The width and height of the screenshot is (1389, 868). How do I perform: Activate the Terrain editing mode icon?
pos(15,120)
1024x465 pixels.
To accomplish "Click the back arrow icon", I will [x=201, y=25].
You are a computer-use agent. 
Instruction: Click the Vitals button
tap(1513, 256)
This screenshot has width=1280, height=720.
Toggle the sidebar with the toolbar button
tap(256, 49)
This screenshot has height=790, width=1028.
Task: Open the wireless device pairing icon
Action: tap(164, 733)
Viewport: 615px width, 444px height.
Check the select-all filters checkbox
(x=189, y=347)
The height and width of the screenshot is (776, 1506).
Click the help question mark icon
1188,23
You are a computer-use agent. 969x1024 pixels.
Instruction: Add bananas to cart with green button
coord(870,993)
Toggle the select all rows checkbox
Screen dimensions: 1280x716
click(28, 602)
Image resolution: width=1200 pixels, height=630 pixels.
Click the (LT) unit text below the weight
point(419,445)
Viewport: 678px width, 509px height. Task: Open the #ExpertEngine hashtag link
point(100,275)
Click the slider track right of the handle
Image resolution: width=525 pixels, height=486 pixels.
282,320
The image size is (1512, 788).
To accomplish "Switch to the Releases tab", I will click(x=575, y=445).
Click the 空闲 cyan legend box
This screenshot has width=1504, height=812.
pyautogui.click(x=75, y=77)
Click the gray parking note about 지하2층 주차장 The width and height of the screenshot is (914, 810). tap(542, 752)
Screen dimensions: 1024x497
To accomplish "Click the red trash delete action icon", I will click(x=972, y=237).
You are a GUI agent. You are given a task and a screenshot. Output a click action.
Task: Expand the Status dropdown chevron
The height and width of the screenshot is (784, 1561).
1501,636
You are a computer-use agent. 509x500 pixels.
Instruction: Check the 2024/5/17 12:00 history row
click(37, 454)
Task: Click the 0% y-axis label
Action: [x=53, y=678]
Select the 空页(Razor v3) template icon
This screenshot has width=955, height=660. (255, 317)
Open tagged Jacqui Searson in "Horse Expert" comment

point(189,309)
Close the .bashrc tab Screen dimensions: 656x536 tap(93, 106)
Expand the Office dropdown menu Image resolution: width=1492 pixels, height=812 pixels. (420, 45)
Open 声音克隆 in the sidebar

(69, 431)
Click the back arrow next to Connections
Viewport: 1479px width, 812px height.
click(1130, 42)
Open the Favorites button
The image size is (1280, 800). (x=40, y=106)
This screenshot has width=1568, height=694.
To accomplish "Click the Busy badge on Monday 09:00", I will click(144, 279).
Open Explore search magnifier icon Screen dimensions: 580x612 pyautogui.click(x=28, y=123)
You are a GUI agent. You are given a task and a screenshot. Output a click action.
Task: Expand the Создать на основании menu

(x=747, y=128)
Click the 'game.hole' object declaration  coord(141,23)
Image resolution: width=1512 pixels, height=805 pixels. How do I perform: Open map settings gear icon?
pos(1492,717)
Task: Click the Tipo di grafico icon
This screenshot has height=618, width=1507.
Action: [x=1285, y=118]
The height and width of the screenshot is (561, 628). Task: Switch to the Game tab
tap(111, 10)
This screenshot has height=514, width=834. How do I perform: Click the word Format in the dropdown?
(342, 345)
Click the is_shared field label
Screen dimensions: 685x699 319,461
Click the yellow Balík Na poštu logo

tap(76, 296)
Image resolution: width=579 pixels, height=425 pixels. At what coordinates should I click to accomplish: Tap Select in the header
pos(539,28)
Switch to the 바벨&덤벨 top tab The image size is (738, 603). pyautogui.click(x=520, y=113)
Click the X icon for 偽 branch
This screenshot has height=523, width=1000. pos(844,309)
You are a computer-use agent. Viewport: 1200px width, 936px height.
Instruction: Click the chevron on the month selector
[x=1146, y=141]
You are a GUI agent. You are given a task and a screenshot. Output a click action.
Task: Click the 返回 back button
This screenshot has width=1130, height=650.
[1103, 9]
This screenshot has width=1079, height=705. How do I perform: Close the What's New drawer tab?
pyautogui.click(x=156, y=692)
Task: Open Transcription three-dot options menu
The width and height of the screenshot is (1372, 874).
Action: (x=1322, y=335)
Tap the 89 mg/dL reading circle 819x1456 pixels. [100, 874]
● ● ● ● ●
A verbatim copy of the listing above, starting from the line with "Instruction: Click the chevron" and running to its last line, is the only output needed.

= Solution to the problem =
Instruction: Click the chevron on the month selector
[x=1146, y=141]
You are a GUI agent. You are given a task and a screenshot. Output a click action.
Task: Click the 返回 back button
This screenshot has width=1130, height=650.
[1103, 9]
This screenshot has width=1079, height=705. How do I perform: Close the What's New drawer tab?
pyautogui.click(x=156, y=692)
Task: Open Transcription three-dot options menu
The width and height of the screenshot is (1372, 874).
Action: (x=1322, y=335)
Tap the 89 mg/dL reading circle 819x1456 pixels. [100, 874]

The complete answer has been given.